Mürşid-i Azîzim Muzaffer Efendi Hazretleri buyurdular ki :
Harb açılacağı vakitde demiş ki Râgıb Paşa, Sultân Mustafa Hân'a, onun sadrazamı Koca Râgıb Paşa'dır, "Pâdişahım Osmanlı ordusu, arslandır ama ihtiyarlamışdır" demiş. Yani harbe kudretimiz yok filan demeğe kalkmış. "Mermi yerine top arabalarından altun atsak, tükenmez altunumuz" demiş pâdişah. Hazîne öyle dolu o zaman, çok zengin devlet.
Bizim zaafımız ve mağlûbiyetimiz ve yıkılmamız, yüz senelik hâdise yani son asırdır, 19. asırdır. Onlar buhar makinalarını keşf etdiler. Biz harbden başımızı kaldıramadık, hepsi bize çullandılar, sebeb-i illeti bu.
En büyük kabahat de Sultan Mahmud'un kabahatidir. Beni affetsin rûhâniyyeti. Yeniçeri'yi kaldırınca, bütün sanat bizim elimizden çıkdı. Bütün sanatkârları öldürdü, bütün sanat elimizden çıkdı gitdi, bir şey kalmadı bizde. Biz topumuzu kendimiz döküyorduk, gemimizi kendimiz yapıyorduk, filan filan, hepsi bu şekilde. Öldürünce bunları, hiç bir şey yok. Avrupa'dan top alacağız, Avrupa'yla harb edeceğiz. İş buna döndü. Yanlış yola götürdüler Sultan Mahmud'u. Çok güzel bir adam. Çok iyi niyetli, hüsn-i niyetli, vatan için, fakat yanlış yola götürdüler. O Hâlet Efendi vardı, bir tâne Hâlet Efendi, mevleviyyeden, Hâlet. Neyse.
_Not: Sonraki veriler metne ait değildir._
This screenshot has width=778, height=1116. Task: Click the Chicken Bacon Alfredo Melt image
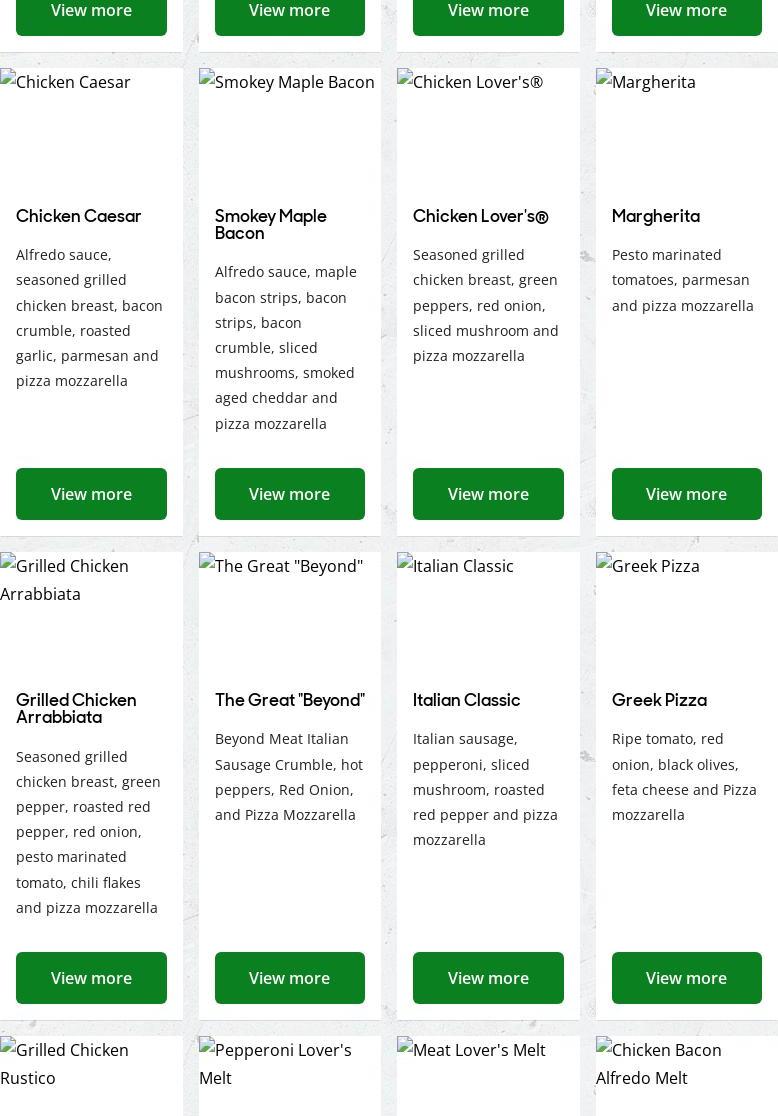(686, 1076)
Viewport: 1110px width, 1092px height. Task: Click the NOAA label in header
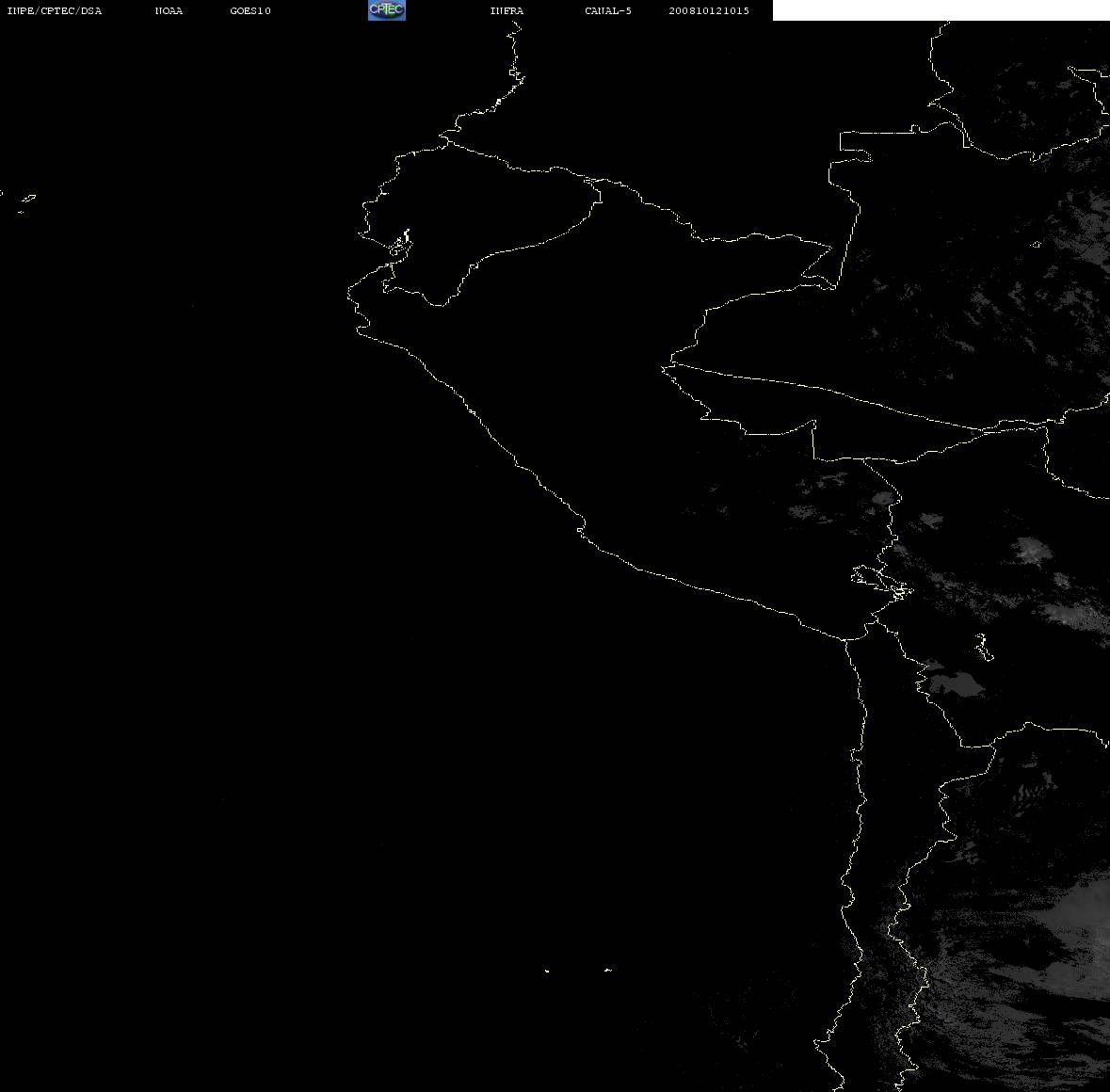tap(169, 10)
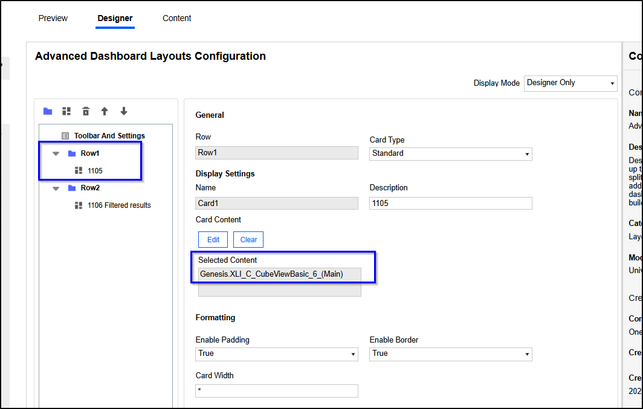Click the add card icon in toolbar
Screen dimensions: 643x409
click(67, 111)
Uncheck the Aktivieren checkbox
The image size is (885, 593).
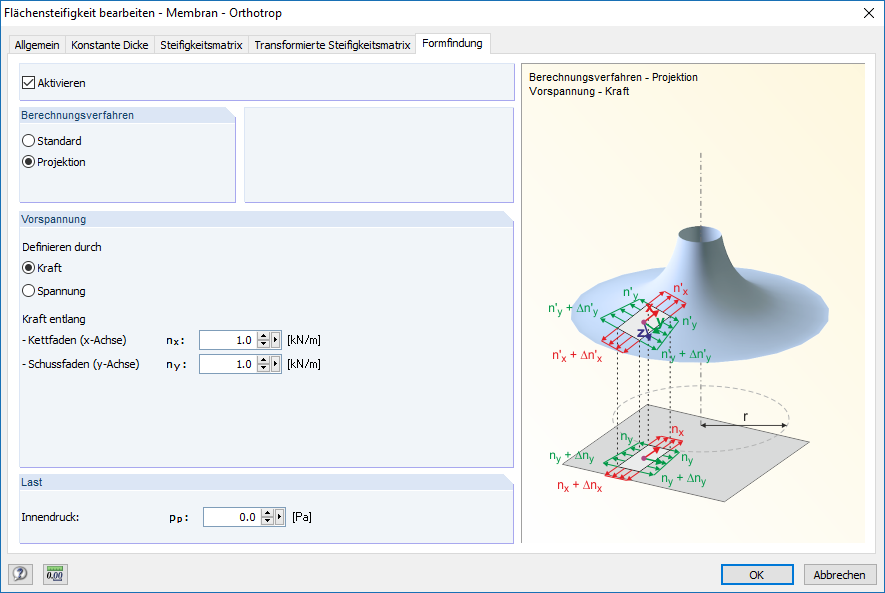tap(28, 82)

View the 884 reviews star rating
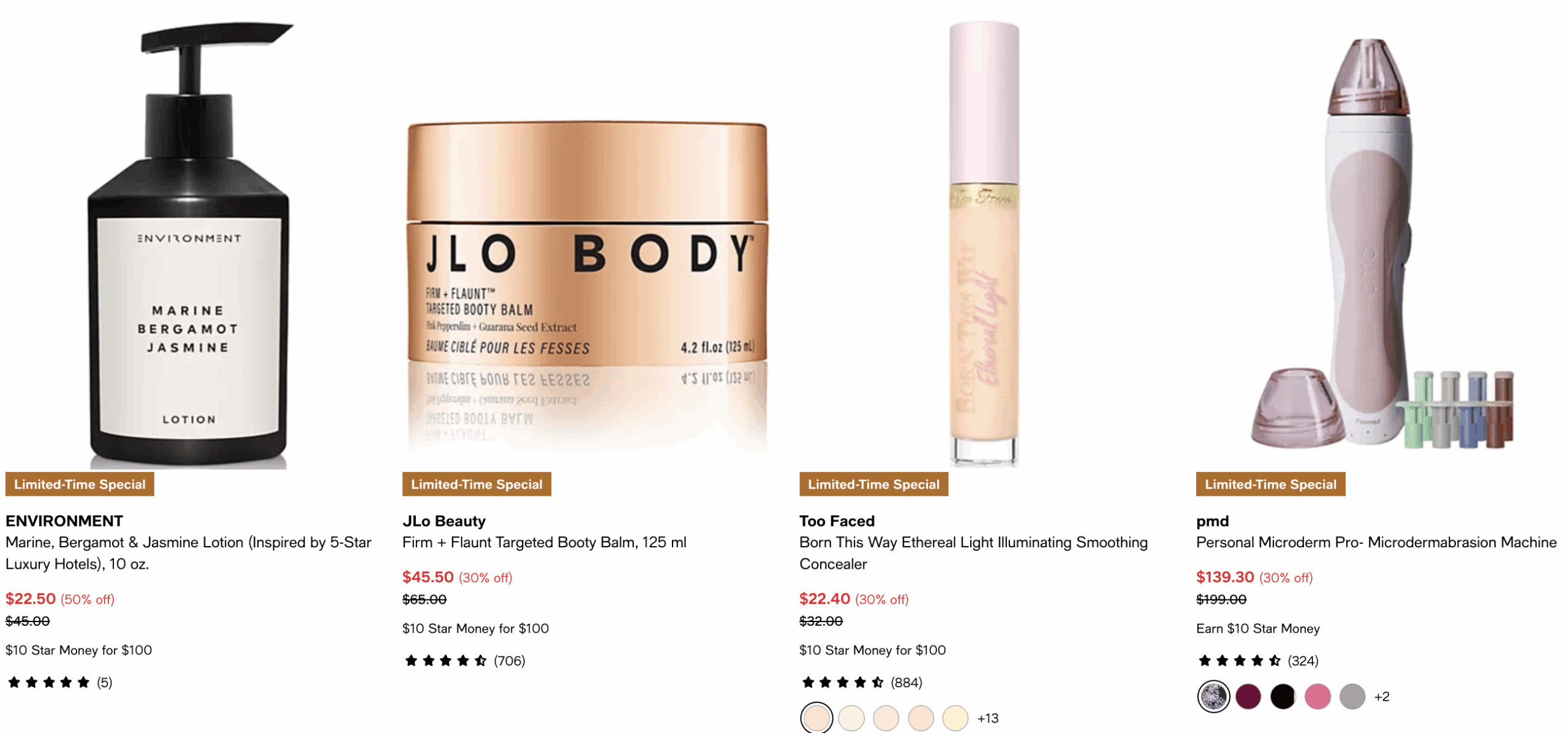point(861,682)
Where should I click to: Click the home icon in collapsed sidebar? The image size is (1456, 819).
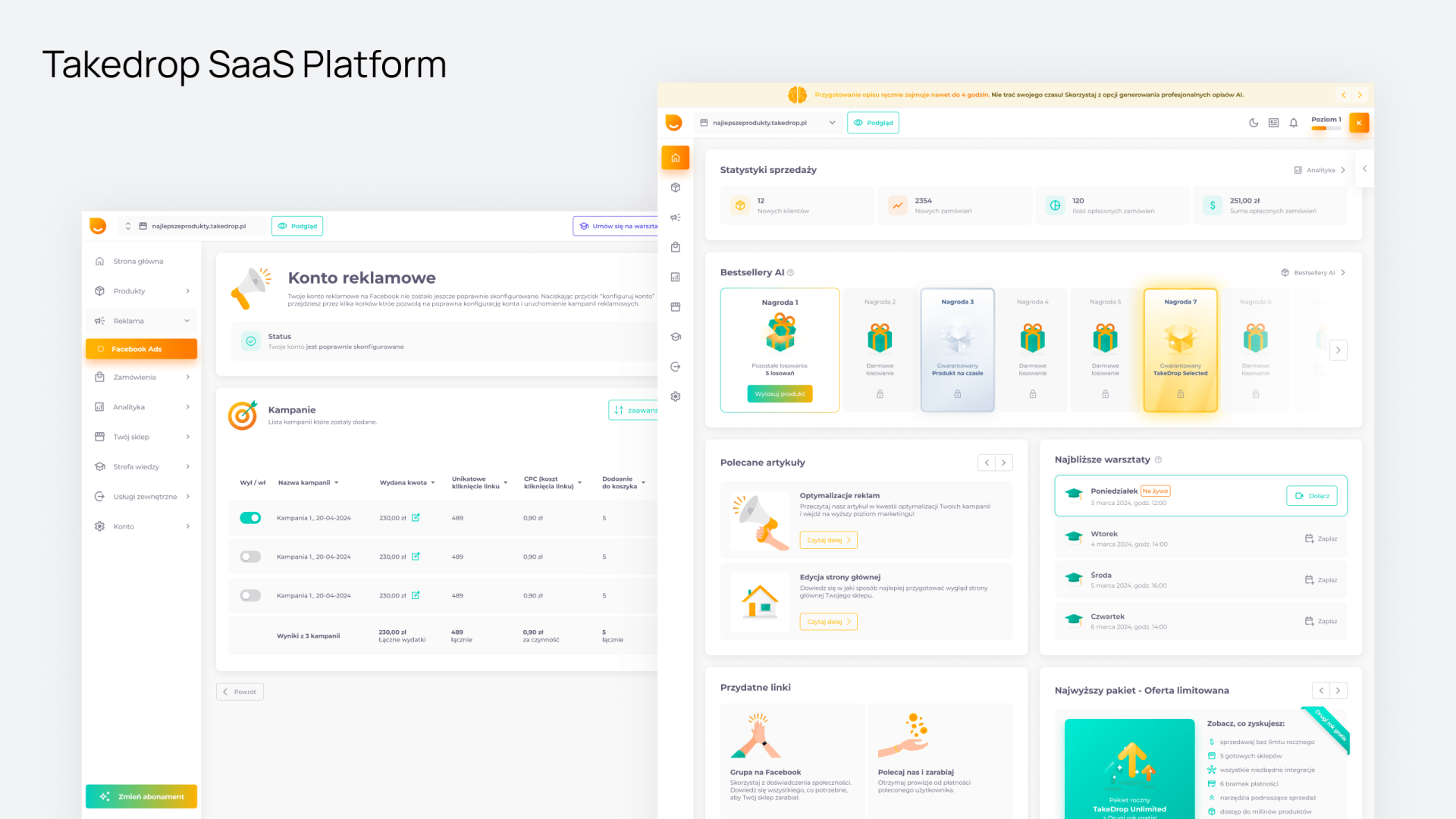pyautogui.click(x=675, y=158)
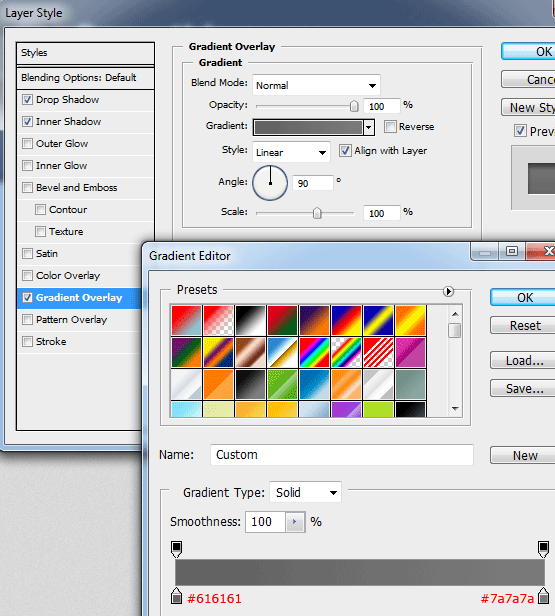555x616 pixels.
Task: Click the Reset button in Gradient Editor
Action: 524,325
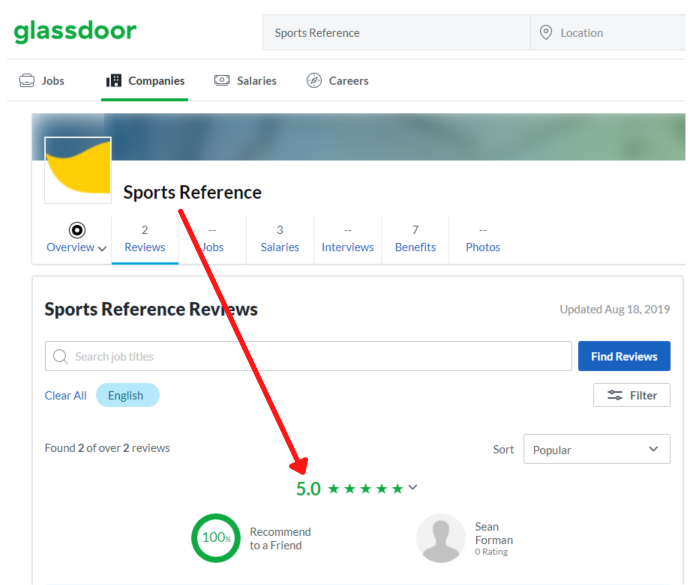Open the Sort by Popular dropdown
Viewport: 700px width, 585px height.
(597, 450)
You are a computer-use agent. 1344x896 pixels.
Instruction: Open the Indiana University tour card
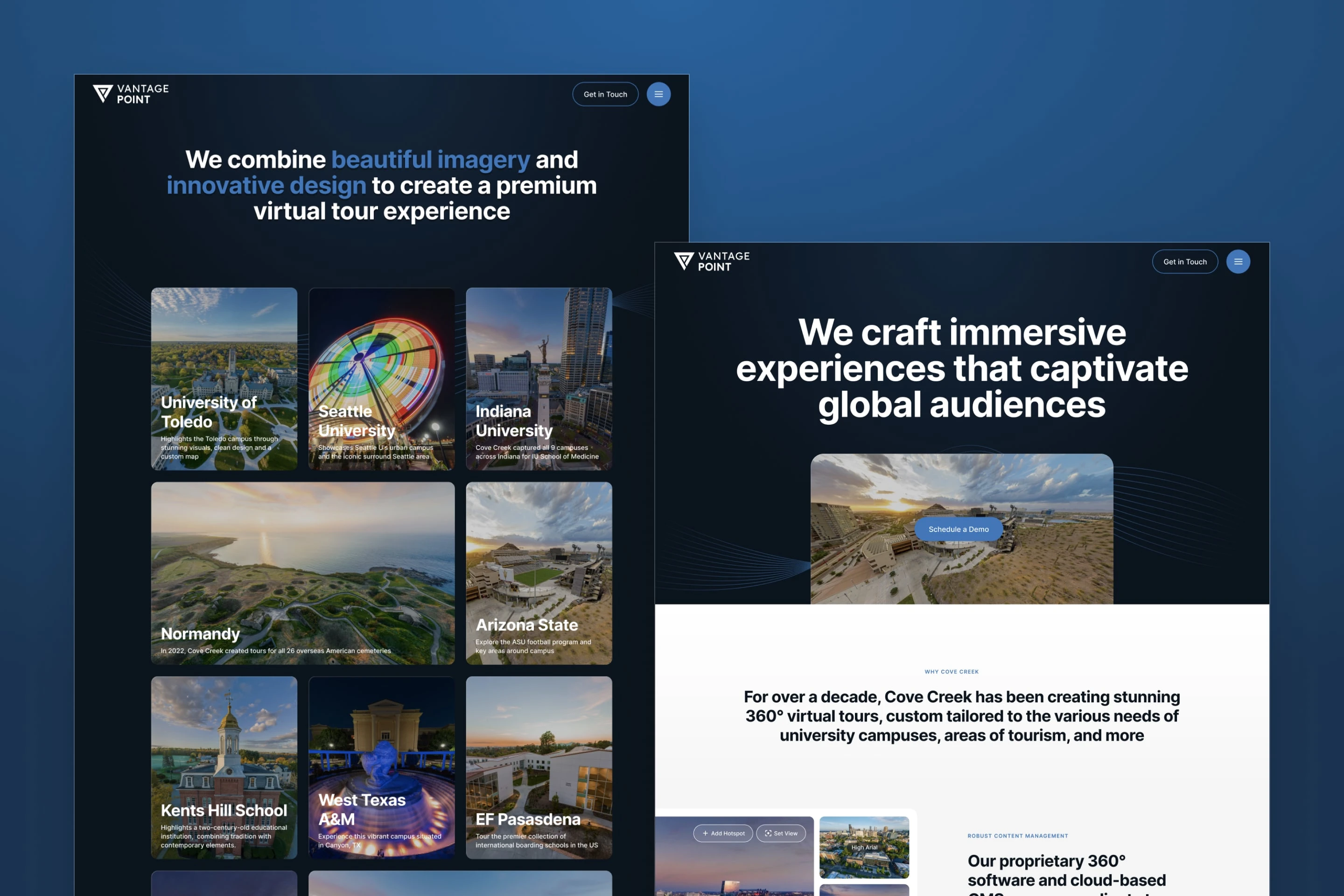pyautogui.click(x=539, y=378)
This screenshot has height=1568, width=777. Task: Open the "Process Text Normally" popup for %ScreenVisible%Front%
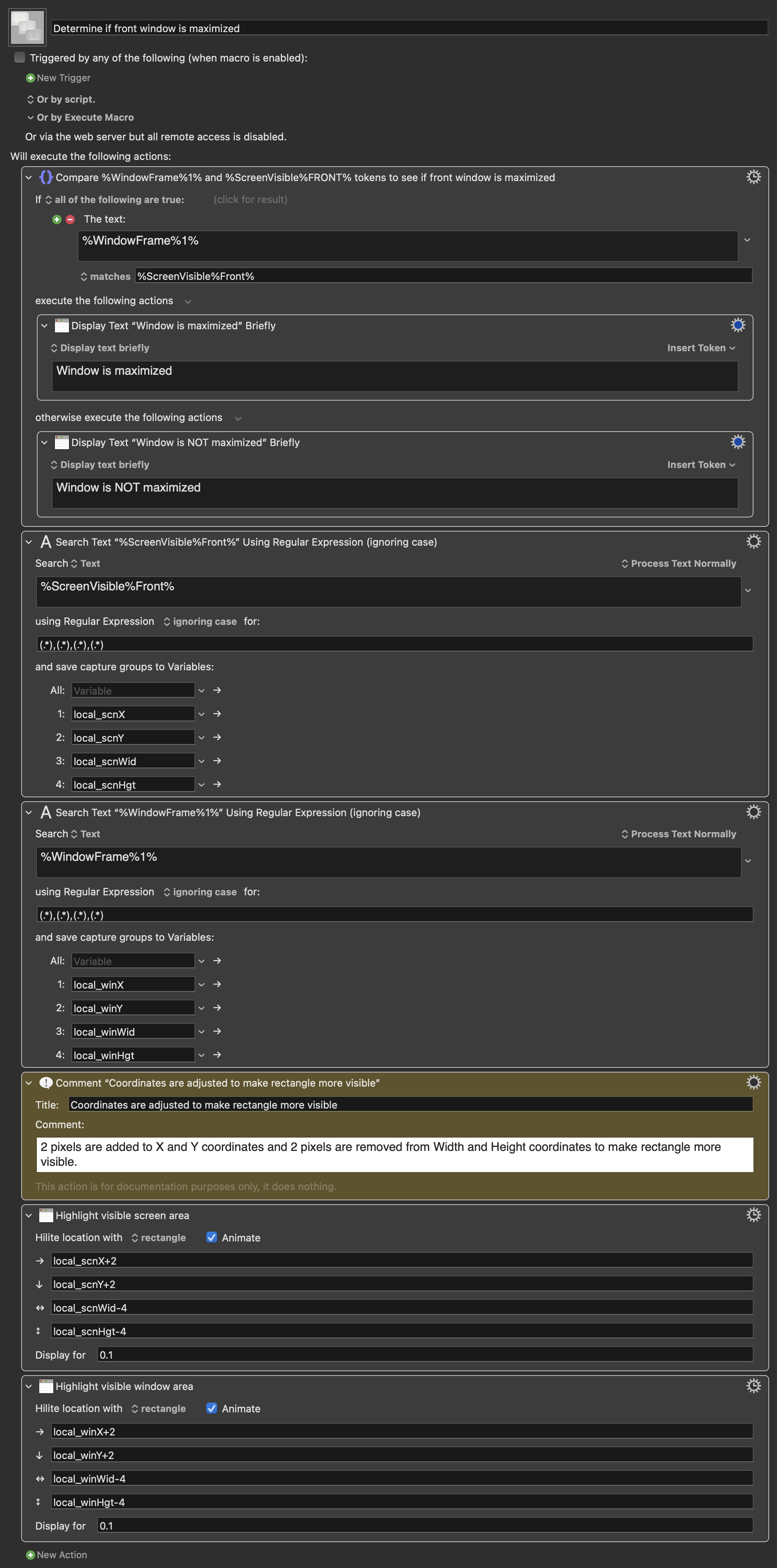678,564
Her şeyin bir eceli vardır, bizim de ecelimiz öyle gelmiş. Yeniçeri kesilince bütün ustalar onlarda. Ve devşirme değildi artık Yeniçeri, devşirme kalkmışdı, hepsi Türk çocuklarıydı başdan aşağı. Fakat pâdişah o kadar kızmış ki Yeniçeriler'e. İkide birde ikide birde ayaklanıyorlar diye. Ayaklandırıyorlar zavallıları. Onların bir şey bildiği yok. Ayaklanıyorlar diye yapıldı bu iş. Ayaklandırdılar. Sanatkarların hepsini kesmiş, öldürmüş. Hattâ işi o kadar ileriye götürmüşler ki, mezarlıkda bir taş bile kalmamış, Hiç Yeniçeri taşı yokdur mezarlıkda. İki tâne kalmış Silivrikapı'da. Taşları bile kırdırmış, o kadar kızmış.
Târihden ibret almayan târihe ibret olur.